We have identified several nuclear proteins binding to the U5 repressive element (U5RE) at the U5 region of the human T cell leukemia virus type I (HTLV-I) long terminal repeat (LTR). In gel mobility shift assays with the U5RE DNA probe, Jurkat T cell nuclear proteins generated five different complexes, named U5RE binding protein complexes (U5RP)-A1, -A2, -A3, -B, and -C. Only U5RP-C was affected by pretreatment with an excess of poly(dI-dC) and was immunodepressed by anti-Ku/p80 antibodies, suggesting that U5RP-C is a nonspecific complex involving Ku antigen. UV cross-linking showed at least six nuclear proteins involved in the other complexes, including U5RP-A1, -A2, -A3, and -B. The sequence of the binding core element of these specific complexes, determined by competition assays and gel mobility shift assays using a series of the U5RE mutants, is CACCC which is identical to that for the Sp1 transcription factor.

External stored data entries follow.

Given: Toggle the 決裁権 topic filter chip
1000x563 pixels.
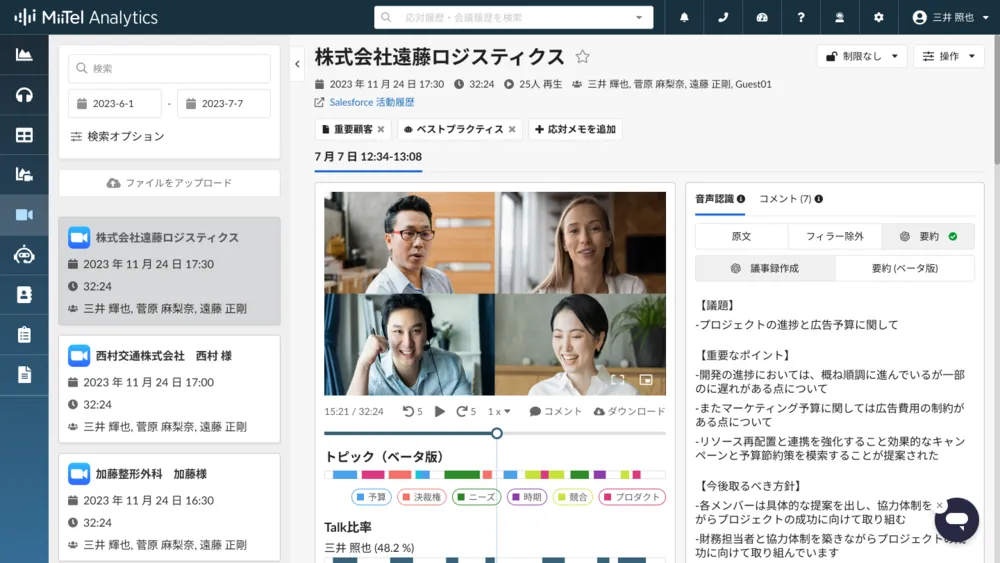Looking at the screenshot, I should 421,497.
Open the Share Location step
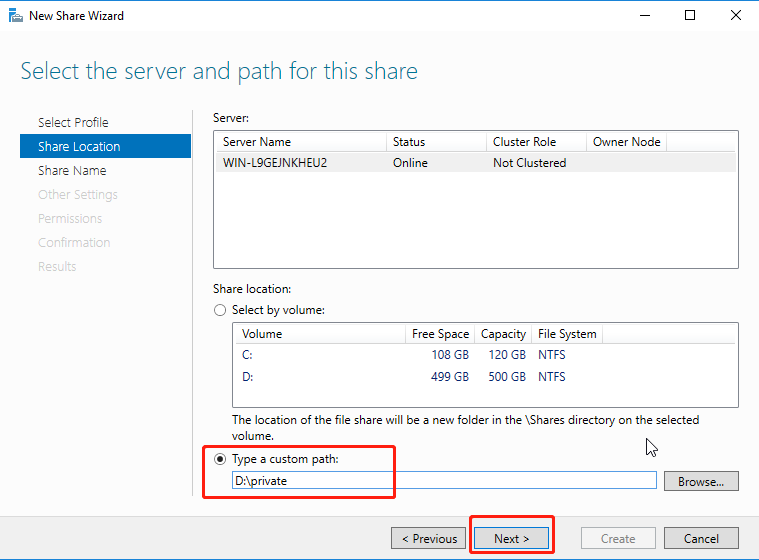This screenshot has width=759, height=560. click(79, 146)
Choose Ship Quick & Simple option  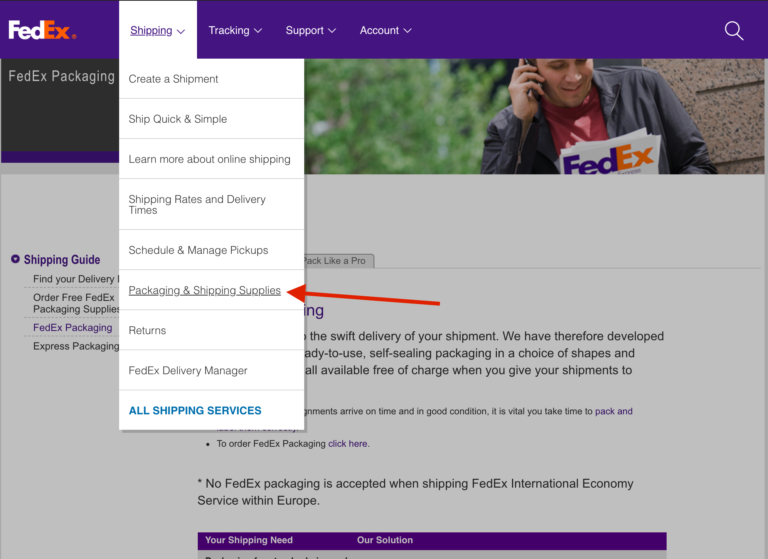(178, 119)
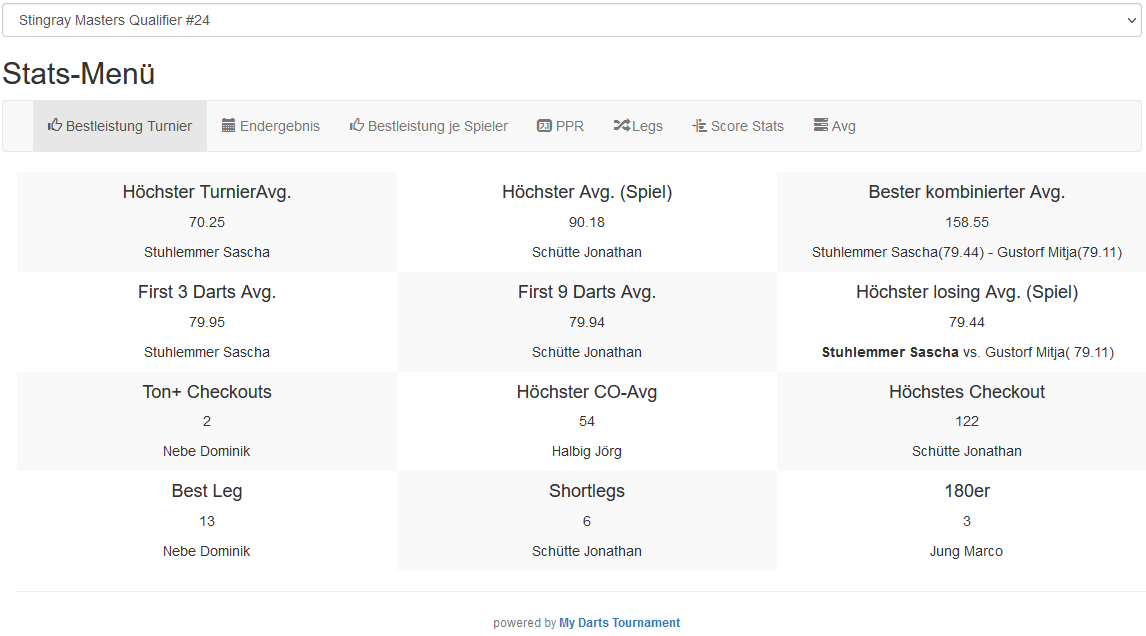Click the Höchstes Checkout value 122
Image resolution: width=1146 pixels, height=636 pixels.
(967, 421)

LTR with a mutant U5RE, which has no ability to bind with the nuclear proteins, showed stronger promoter activity than LTR with the wild U5RE, suggesting that the specific interaction of these U5RE-binding proteins might result in the U5-mediated repression. U5RP-A1 was supershifted by anti-Sp1 antibodies and U5RP-A2 and -B were supershifted by anti-Sp3 antibodies, suggesting that Sp1 or Sp3 is involved in U5RP-A1 or U5RP-A2 and -B, respectively. Although the other nuclear proteins remain to be characterized, these findings suggest that U5RE-binding proteins in U5RP-A1, -A2, -A3, and -B are involved in HTLV-I gene repression.